The globalization of drug manufacturing happened over decades, driven by lower production costs in countries like India and China, growing technical expertise in those regions, and the economic pressure on drugmakers to reduce expenses, especially for generic medications where profit margins are thin. A single prescription drug might have its API synthesized in China, shipped to India for formulation into tablets, then packaged and labeled in the U.S. before reaching your pharmacy shelf.

This geographic spread creates real vulnerabilities. Policymakers have flagged several risks tied to concentrated manufacturing: geopolitical conflicts could disrupt supply from a single region, natural disasters could knock out major facilities, and regulatory oversight becomes harder when production sites are thousands of miles from the agencies responsible for inspecting them. The COVID-19 pandemic exposed some of these weaknesses when lockdowns and shipping disruptions temporarily threatened supplies of essential medicines.

How Much the U.S. Actually Makes

The U.S. remains a significant drug manufacturer, but its role varies by product type. For finished prescription products, about 40% are made domestically, including many essential medicines. For APIs, the picture is far more dependent on foreign sources, with only about 10% of API volume produced in the U.S. For the 370 drugs on the World Health Organization’s essential medicines list that are marketed in America, the U.S. houses just 21% of the API facilities, while China has 15% and the remaining 64% are elsewhere around the world.
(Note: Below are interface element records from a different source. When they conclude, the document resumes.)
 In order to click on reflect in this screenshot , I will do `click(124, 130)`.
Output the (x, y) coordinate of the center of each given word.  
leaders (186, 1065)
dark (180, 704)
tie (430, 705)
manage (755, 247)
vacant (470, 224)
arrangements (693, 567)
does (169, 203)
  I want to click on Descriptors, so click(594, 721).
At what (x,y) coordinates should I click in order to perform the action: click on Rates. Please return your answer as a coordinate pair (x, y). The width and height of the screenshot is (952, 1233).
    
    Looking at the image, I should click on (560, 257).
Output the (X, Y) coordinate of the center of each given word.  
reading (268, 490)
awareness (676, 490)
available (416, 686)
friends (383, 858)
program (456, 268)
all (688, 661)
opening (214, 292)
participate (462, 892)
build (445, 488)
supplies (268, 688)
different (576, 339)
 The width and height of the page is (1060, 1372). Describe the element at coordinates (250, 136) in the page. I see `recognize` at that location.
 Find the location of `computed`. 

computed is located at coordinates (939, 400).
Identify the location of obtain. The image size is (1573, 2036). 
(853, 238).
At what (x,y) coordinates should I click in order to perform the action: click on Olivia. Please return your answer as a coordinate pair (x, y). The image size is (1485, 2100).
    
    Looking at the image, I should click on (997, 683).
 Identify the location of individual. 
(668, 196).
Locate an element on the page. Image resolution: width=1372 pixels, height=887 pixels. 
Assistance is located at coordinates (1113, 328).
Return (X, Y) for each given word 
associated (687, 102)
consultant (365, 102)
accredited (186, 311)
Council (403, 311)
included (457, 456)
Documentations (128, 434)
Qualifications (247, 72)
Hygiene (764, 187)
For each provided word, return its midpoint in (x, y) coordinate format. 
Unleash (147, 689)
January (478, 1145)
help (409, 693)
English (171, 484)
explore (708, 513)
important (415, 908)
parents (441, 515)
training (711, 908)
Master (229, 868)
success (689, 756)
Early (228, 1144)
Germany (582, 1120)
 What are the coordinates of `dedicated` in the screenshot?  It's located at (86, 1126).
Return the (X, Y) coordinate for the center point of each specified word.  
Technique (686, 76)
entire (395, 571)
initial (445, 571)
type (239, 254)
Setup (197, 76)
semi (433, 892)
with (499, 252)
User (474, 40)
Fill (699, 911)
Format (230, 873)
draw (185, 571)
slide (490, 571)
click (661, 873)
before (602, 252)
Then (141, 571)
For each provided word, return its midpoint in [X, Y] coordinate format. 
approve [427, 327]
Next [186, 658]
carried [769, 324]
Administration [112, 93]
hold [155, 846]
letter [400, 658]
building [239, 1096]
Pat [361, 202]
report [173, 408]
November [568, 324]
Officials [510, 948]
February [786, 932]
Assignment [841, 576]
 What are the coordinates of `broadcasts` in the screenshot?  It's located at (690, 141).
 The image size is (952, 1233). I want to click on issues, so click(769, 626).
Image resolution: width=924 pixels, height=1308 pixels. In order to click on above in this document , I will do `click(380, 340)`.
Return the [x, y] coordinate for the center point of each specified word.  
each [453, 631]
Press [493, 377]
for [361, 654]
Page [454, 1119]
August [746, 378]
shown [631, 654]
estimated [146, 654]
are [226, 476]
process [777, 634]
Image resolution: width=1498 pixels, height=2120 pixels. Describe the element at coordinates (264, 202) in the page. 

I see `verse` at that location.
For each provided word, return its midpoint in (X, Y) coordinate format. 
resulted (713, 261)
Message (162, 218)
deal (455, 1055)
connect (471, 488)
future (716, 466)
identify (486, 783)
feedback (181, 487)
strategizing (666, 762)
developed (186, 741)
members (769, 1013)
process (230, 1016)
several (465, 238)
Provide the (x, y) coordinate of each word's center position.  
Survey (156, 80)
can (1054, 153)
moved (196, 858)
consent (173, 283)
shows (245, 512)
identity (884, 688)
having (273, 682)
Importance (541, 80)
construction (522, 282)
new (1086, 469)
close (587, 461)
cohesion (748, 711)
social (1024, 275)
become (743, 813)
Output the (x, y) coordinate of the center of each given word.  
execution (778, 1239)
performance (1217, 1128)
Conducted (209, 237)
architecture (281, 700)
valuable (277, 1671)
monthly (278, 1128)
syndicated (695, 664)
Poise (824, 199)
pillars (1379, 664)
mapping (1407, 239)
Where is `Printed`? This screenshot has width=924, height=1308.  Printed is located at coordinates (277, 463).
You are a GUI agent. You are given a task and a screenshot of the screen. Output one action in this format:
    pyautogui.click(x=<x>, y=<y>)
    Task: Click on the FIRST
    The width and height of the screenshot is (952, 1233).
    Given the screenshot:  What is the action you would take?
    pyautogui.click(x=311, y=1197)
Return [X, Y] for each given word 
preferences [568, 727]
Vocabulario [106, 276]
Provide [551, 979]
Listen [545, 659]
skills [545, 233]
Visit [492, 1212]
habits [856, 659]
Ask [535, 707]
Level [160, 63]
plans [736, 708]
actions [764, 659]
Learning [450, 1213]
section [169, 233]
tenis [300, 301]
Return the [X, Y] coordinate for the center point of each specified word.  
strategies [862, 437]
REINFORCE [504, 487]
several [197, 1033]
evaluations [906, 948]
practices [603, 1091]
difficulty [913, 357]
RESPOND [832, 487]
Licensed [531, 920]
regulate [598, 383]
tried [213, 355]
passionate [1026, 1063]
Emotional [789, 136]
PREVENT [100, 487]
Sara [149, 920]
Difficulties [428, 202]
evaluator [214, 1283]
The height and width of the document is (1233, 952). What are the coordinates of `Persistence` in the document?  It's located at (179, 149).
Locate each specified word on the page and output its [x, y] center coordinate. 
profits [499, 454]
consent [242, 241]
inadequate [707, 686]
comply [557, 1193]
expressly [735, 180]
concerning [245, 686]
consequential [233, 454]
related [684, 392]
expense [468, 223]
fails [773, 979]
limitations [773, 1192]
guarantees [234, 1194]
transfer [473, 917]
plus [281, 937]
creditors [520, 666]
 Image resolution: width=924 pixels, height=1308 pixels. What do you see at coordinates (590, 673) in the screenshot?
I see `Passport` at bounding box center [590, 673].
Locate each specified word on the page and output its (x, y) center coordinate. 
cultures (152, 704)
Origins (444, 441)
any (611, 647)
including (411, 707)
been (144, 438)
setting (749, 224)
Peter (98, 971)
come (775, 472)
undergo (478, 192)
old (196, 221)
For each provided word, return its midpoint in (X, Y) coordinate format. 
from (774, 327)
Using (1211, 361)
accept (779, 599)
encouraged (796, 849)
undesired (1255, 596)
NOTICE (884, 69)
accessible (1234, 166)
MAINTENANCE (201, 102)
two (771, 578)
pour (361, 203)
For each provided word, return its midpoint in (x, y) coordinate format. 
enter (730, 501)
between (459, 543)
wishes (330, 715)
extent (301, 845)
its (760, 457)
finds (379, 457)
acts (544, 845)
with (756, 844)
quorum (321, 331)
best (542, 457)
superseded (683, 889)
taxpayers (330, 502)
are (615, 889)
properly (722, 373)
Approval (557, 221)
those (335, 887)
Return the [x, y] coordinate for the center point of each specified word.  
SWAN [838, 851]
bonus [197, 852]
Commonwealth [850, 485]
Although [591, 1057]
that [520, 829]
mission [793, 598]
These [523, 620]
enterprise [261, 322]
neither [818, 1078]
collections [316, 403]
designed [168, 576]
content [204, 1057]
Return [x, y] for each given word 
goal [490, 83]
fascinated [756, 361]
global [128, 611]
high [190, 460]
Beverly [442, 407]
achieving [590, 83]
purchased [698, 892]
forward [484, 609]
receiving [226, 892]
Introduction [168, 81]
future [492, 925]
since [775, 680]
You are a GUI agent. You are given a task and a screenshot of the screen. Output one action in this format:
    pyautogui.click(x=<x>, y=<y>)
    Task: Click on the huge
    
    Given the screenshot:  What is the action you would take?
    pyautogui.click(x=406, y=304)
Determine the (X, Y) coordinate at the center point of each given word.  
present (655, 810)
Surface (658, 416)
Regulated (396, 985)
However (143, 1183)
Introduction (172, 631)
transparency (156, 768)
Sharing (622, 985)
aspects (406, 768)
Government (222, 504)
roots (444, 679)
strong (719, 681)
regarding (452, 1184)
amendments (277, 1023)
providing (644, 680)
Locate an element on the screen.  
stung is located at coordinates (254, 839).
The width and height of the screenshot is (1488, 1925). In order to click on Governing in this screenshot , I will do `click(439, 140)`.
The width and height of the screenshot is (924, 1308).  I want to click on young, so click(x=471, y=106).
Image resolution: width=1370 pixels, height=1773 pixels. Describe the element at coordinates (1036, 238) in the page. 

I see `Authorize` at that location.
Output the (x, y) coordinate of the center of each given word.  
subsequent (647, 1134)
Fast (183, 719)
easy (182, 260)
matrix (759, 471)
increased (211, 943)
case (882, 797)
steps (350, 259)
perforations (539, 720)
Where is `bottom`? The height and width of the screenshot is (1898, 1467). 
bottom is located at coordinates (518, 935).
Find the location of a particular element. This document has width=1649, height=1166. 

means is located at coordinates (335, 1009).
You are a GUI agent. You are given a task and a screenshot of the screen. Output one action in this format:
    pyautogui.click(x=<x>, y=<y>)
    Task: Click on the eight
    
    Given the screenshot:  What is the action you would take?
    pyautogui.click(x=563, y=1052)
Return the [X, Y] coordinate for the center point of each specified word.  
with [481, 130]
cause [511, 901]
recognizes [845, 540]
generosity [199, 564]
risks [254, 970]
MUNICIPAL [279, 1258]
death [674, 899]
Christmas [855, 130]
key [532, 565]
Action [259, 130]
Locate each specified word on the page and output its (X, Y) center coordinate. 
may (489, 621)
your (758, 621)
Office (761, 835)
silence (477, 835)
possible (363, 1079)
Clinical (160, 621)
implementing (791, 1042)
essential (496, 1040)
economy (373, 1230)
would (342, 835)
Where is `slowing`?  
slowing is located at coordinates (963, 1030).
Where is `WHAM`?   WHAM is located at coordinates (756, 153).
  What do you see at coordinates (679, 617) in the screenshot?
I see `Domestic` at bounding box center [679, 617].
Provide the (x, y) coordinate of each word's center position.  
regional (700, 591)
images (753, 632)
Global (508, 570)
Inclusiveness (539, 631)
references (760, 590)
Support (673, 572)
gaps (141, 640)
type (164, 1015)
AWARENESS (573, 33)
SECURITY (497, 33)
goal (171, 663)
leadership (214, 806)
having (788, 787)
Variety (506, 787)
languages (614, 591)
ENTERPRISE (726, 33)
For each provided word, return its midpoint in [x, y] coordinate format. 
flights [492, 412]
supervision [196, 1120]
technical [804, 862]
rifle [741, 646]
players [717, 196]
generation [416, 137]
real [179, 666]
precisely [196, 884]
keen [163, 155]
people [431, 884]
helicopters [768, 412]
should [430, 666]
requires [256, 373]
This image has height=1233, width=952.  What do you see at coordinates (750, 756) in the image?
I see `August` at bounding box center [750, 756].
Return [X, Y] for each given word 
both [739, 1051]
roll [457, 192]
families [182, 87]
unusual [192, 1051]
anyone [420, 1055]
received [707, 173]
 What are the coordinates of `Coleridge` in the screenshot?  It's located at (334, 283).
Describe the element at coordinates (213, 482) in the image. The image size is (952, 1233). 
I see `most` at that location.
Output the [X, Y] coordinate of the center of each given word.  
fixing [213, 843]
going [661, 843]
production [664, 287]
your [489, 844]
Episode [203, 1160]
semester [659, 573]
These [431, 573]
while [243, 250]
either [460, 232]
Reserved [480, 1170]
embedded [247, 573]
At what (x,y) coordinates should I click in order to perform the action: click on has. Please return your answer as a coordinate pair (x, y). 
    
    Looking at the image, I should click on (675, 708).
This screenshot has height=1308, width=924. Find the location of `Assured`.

One complication is that even FDA data can’t fully capture the picture. The agency has acknowledged it cannot calculate the actual volume of APIs coming from China or India, or what percentage of U.S. drug consumption those volumes represent. Facility counts don’t tell you how much each facility produces, so a country with fewer but larger plants could supply a disproportionate share of the market.

Efforts to Bring Manufacturing Back

The concentration of drug production overseas has prompted government action. The U.S. has moved to establish a strategic reserve of active pharmaceutical ingredients, modeled loosely on the concept of the Strategic Petroleum Reserve. The goal is to stockpile critical raw materials domestically so that shortages from overseas disruptions don’t immediately translate into empty pharmacy shelves. There have also been broader calls for “onshoring,” or incentivizing companies to build more manufacturing capacity within the United States, particularly for essential and generic medicines.

Some health policy researchers have recommended that drug labels prominently display where both the API and the finished product were manufactured, giving consumers and healthcare systems more transparency about the origins of their medications. Currently, most people have no practical way to find out where the specific pill in their hand was made.